What about this mall?

https://goo.gl/maps/PyfGDH2V4FVixHGz8 (view from I-87 south on Google Street View)

https://goo.gl/maps/K2U9csEr3Zb7j43c9 (view from US-11 on Google Street View)

https://goo.gl/maps/465LRz47nFd41W6N8 (view from Google Maps)

This mall is on the northwest quadrant of I-87 at exit 42, just west of Champlain, NY, behind the McDonald's, at less than 2 miles south of the canadian border.  I see this mall there since like 20 years, but I never seen an open store there.  Last time I passed close to it, some back doors were open, and vegetation is about to take place in the parking lot.

One day or another, I think I'll go there to take some pictures, and gather some info.

The only thing I can figure out, for now, is that mall was built before the first NAFTA (North American Free Trade Agreement), in a time when many Canadian shoppers crossed the border to shop in USA, in order to save canadian and provincial taxes, and save on the currency exchange as well.  But it may be a completely different story behind this building.

Somebody knows about it?
- How many people are working in here?
- About 20%.

- What Quebec highways and Montreal Canadiens have in common?
- Rebuilding.

States/provinces/territories I didn't went in: AB, AK, AL, BC, HI, KS, LA, MB, MN, MS, MT, ND, NL, NT, NU, RI, SD, SK, WA, WI, YT.  Well, I still have some job to do!

mgk920

When it was built, the exchange rate seriously favored Canadians coming into the USA to shop, this was during the mid to late 1990s.  When things evened back out, those cross-border shoppers, and then the stores, went away.

Mike

briantroutman

Quote from: Richard3 on August 07, 2019, 12:26:44 AM
What about this mall?

This piqued my curiosity, so I did a little digging.

The property was known as the Miromar Factory Outlet Center, and it opened in 1993. I recall a mini boom of similar "outlet"  malls around the same time. This was around the time that outlets were transitioning from being true factory outlets–i.e. clothing manufacturers selling off imperfect goods and overstock in an old industrial building–to purpose-built outlet malls selling cheaper lines of products created specifically for the outlet marketplace.
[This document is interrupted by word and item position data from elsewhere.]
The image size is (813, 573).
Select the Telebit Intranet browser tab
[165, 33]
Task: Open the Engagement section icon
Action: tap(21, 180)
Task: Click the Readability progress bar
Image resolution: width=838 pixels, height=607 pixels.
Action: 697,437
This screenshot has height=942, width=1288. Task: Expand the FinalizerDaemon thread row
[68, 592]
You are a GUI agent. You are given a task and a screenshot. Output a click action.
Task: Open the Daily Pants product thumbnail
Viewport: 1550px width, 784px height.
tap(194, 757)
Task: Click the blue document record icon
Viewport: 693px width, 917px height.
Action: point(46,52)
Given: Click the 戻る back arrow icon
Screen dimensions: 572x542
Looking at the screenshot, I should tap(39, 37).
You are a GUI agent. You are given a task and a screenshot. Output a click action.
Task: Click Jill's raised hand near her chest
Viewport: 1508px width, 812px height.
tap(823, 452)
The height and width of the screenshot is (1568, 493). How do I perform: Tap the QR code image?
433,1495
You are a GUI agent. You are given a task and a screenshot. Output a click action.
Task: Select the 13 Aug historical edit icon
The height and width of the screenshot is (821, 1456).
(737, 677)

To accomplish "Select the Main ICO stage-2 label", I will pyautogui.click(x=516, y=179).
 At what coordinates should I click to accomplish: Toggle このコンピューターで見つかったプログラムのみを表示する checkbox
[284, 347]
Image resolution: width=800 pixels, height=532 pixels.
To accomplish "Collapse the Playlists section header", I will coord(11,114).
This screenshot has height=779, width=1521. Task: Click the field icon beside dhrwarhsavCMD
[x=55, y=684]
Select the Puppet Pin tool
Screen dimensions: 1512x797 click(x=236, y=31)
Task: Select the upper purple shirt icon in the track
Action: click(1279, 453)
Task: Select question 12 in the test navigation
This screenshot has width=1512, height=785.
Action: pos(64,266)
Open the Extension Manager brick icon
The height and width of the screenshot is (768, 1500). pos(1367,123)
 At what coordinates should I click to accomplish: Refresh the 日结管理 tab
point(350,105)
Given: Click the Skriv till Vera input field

But still, outlets attracted brand-conscious and price sensitive customers, and as mgk920 observed, the relative strength of the Canadian dollar at the time made it fairly attractive for Canadians to cross the border and take advantage of U.S. prices. The Canadian dollar was still trading at less than a 1 to 1 ratio, but as you can see below, it was strengthening from the mid to late '80s and peaked around 1992 at around 90¢–probably just as this outlet center was being constructed. But the exchange rate dropped precipitously by the time Miromar opened, and it continued to get less favorable as the "˜90s progressed. Miromar's parent company finally gave up  on this venture in 1999.



This editorial I found in the Plattsburgh Press-Republican mentions Miromar, and it references a few other factors with regard to the health of the retail sector in that region, including the closure of Plattsburgh Air Force Base (and the loss of several thousand shoppers) in 1995, and competition with  the Pyramid Companies' two Champlain Centre shopping malls, the older of which had been redeveloped into an outlet mall in the 1990s. Apparently, Miromar's goal was to siphon off Canadians before they reached Plattsburgh, but their declining numbers coupled with Miromar's distance from Plattsburgh made Miromar's northern location a liability rather than an asset.

If you're really interested, there's a YouTube channel with a video from Miromar's 1993 opening as well a recent drive-through of the property.

Richard3

Thanks for the info, guys!  Very interesting!
- How many people are working in here?
- About 20%.

- What Quebec highways and Montreal Canadiens have in common?
- Rebuilding.

States/provinces/territories I didn't went in: AB, AK, AL, BC, HI, KS, LA, MB, MN, MS, MT, ND, NL, NT, NU, RI, SD, SK, WA, WI, YT.  Well, I still have some job to do!

Rothman

Keep that Canadian dollar low!  I am headed there next week!
Please note: All comments here represent my own personal opinion and do not reflect the official position(s) of NYSDOT.